▶ [CONSIGNES ET EXIGENCES] Restituez sous forme de liste JSON de chaînes les lignes allant du début jusqu'à la ligne contenant "Калькулятор доставки (35, 462)" incluse, à raison d'une chaîne par ligne et sans les lignes vides. Omettez les images de la réponse.
───── DONNÉES FOURNIES
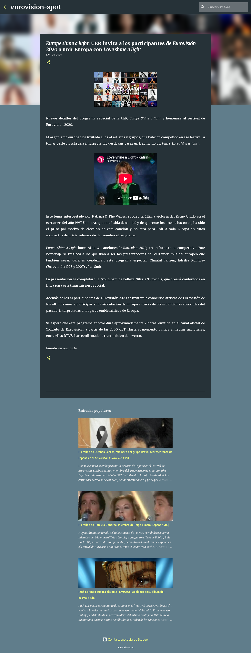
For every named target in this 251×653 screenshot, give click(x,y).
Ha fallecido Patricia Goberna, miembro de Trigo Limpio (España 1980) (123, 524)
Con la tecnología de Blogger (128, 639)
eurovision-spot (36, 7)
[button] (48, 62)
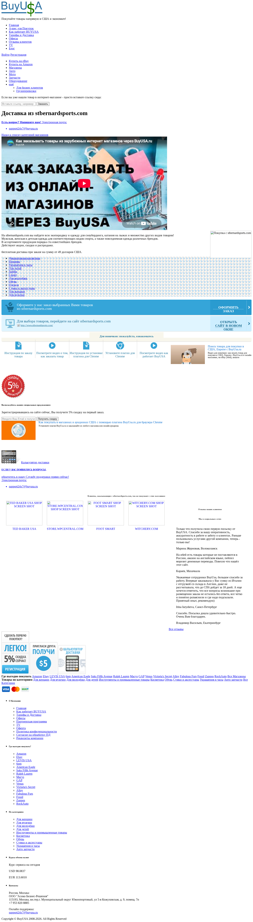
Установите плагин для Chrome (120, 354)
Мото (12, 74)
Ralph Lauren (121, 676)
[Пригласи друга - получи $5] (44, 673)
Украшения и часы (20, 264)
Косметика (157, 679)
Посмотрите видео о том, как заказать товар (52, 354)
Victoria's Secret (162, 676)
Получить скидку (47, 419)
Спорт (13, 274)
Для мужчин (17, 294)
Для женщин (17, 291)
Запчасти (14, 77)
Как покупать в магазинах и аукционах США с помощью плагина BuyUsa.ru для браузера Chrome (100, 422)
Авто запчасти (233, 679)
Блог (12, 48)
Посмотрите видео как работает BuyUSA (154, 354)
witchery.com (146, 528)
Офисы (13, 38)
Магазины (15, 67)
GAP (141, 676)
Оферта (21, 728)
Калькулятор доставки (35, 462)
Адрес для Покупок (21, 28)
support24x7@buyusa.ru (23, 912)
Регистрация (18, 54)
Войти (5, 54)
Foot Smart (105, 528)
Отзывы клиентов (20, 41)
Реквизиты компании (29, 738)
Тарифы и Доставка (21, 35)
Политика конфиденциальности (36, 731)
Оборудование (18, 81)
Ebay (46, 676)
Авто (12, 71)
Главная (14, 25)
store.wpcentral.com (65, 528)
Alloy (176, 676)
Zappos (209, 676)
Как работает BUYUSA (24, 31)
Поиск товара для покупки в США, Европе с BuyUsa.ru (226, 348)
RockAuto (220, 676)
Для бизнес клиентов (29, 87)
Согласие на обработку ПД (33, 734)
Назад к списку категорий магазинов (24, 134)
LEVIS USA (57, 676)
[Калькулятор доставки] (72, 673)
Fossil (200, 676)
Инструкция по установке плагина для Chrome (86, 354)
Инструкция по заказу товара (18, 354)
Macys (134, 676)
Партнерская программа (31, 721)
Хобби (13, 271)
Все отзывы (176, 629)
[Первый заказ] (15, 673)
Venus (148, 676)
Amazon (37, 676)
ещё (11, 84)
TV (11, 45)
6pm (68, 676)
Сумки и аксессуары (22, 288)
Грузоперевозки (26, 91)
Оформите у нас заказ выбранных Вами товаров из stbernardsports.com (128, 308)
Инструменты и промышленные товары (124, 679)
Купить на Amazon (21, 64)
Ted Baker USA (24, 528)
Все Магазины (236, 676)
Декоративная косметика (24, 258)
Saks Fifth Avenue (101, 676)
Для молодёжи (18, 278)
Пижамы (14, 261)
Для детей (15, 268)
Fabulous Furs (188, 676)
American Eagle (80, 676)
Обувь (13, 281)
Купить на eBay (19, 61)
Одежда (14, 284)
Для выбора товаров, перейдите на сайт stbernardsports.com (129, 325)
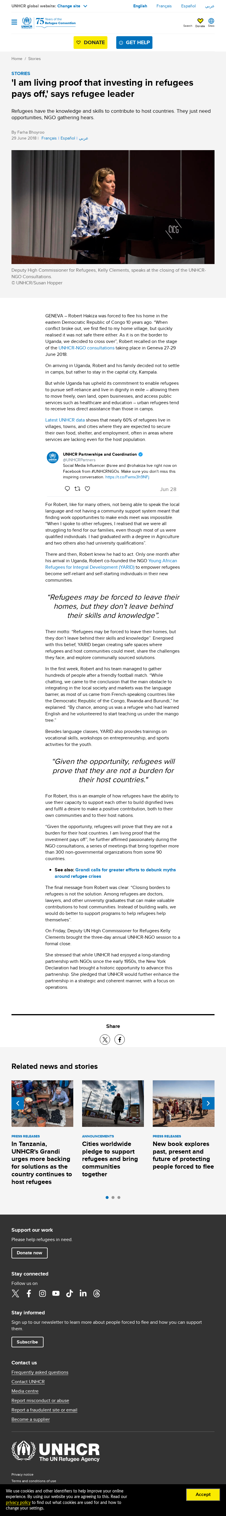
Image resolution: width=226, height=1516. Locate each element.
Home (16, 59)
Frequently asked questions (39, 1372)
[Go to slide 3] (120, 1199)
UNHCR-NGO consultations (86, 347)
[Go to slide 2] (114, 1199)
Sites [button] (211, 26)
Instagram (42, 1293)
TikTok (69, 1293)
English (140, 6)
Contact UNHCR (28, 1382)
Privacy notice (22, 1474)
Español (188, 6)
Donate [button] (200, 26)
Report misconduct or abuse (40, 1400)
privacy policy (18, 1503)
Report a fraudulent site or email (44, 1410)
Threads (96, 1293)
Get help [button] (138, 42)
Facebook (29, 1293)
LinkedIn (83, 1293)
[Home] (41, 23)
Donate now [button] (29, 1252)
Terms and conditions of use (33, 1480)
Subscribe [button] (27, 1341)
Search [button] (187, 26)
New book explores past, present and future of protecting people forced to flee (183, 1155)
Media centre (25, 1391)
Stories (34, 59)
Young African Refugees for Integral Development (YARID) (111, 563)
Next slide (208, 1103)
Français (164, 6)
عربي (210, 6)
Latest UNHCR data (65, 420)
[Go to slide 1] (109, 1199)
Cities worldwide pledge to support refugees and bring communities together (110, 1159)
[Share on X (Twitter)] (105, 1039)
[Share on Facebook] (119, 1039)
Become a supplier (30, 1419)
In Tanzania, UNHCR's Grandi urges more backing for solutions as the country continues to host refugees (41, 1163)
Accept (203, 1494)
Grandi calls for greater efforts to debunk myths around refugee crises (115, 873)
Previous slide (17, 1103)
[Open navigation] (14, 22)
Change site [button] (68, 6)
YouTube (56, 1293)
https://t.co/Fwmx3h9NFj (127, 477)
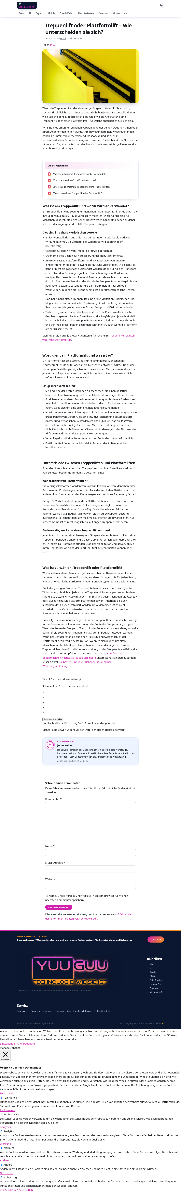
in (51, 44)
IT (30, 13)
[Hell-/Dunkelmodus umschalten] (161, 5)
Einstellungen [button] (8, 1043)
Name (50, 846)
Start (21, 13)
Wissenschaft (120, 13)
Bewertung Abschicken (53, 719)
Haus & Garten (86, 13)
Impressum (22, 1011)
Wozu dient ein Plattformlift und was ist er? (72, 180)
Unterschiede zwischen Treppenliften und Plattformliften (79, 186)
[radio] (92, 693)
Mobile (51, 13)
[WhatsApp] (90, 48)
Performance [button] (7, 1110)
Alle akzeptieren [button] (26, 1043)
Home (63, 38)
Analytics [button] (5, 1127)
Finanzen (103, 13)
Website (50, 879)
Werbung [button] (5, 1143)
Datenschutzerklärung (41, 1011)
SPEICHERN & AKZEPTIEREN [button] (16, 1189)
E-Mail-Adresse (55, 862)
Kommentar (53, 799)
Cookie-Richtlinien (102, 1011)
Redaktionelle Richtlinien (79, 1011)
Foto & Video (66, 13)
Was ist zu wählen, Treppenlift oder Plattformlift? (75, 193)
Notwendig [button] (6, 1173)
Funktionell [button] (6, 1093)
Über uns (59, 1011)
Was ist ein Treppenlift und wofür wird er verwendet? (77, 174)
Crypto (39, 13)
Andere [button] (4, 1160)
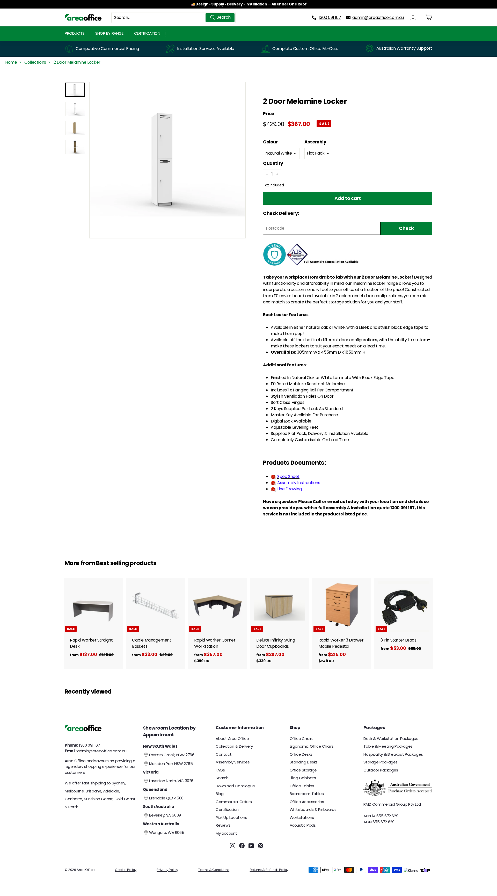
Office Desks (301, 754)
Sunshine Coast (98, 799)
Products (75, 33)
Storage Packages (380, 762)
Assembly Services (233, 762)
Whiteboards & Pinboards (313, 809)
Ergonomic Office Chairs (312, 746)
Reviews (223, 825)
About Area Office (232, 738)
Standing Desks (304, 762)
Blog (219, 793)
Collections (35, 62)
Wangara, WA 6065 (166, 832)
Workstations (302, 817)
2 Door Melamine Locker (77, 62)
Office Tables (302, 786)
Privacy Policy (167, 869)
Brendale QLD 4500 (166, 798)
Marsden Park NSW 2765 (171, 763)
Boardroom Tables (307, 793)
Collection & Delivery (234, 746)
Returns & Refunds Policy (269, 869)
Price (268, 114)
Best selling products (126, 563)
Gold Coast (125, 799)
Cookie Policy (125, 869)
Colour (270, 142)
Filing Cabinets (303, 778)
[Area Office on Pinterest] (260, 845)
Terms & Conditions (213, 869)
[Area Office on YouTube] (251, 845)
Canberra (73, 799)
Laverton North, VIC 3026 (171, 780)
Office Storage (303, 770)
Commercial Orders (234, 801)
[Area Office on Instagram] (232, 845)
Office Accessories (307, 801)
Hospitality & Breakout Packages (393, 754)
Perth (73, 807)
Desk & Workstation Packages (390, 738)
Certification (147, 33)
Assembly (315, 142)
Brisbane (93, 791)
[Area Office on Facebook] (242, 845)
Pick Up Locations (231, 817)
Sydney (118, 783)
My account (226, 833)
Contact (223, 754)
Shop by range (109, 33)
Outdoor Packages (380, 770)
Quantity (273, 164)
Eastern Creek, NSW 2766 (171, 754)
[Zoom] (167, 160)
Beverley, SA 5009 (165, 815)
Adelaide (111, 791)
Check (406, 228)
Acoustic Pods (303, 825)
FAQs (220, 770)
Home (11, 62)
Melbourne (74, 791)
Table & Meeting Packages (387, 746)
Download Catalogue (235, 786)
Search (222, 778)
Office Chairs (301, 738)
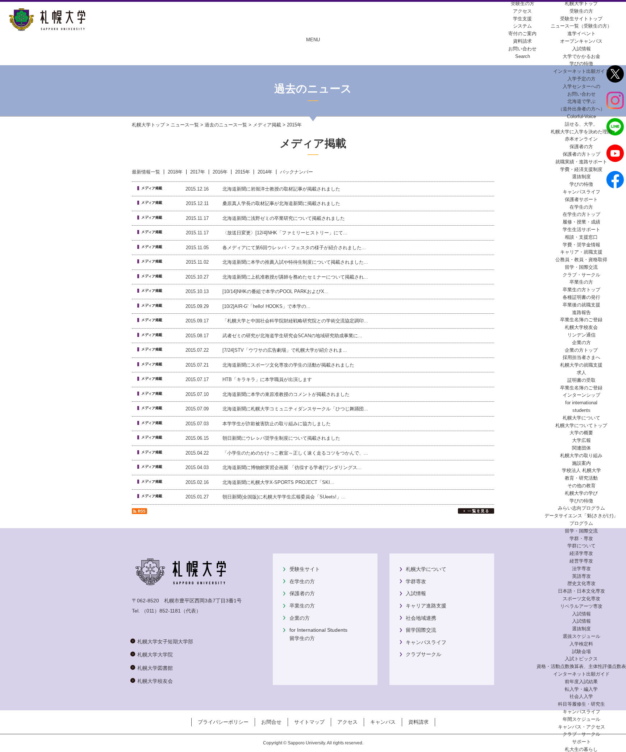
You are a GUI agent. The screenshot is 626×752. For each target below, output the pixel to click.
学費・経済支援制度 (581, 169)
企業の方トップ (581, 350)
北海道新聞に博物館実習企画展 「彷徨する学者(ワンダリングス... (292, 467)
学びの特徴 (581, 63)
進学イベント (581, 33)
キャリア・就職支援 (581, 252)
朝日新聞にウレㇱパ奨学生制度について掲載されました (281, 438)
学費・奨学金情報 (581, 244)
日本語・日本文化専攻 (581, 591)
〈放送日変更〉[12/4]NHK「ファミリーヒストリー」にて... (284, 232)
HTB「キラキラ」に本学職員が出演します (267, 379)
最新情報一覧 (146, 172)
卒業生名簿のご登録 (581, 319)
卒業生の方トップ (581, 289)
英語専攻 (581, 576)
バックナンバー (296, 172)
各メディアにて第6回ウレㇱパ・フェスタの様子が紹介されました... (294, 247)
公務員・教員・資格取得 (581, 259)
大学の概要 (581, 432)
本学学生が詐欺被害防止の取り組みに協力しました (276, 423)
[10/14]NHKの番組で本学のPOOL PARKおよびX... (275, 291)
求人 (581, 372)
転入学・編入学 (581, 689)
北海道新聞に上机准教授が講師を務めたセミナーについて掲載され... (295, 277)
──────────
▶ [RÉPONSE CORRECTE]
[
  "For every named target in this 251×653 screenshot, give click(x,y).",
  "Ha fallecido Patricia Goberna, miembro de Trigo Limpio (España 1980) (123, 524)",
  "Con la tecnología de Blogger (128, 639)",
  "eurovision-spot (36, 7)",
  "[button] (48, 62)",
  "Установите плагин для Chrome (120, 354)",
  "Мото (12, 74)",
  "Ralph Lauren (121, 676)",
  "[Пригласи друга - получи $5] (44, 673)",
  "Украшения и часы (20, 264)",
  "Косметика (157, 679)",
  "Посмотрите видео о том, как заказать товар (52, 354)",
  "Victoria's Secret (162, 676)",
  "Получить скидку (47, 419)",
  "Спорт (13, 274)",
  "Для мужчин (17, 294)",
  "Для женщин (17, 291)",
  "Запчасти (14, 77)",
  "Как покупать в магазинах и аукционах США с помощью плагина BuyUsa.ru для браузера Chrome (100, 422)",
  "Авто запчасти (233, 679)",
  "Блог (12, 48)",
  "Посмотрите видео как работает BuyUSA (154, 354)",
  "witchery.com (146, 528)",
  "Офисы (13, 38)",
  "Магазины (15, 67)",
  "GAP (141, 676)",
  "Оферта (21, 728)",
  "Калькулятор доставки (35, 462)"
]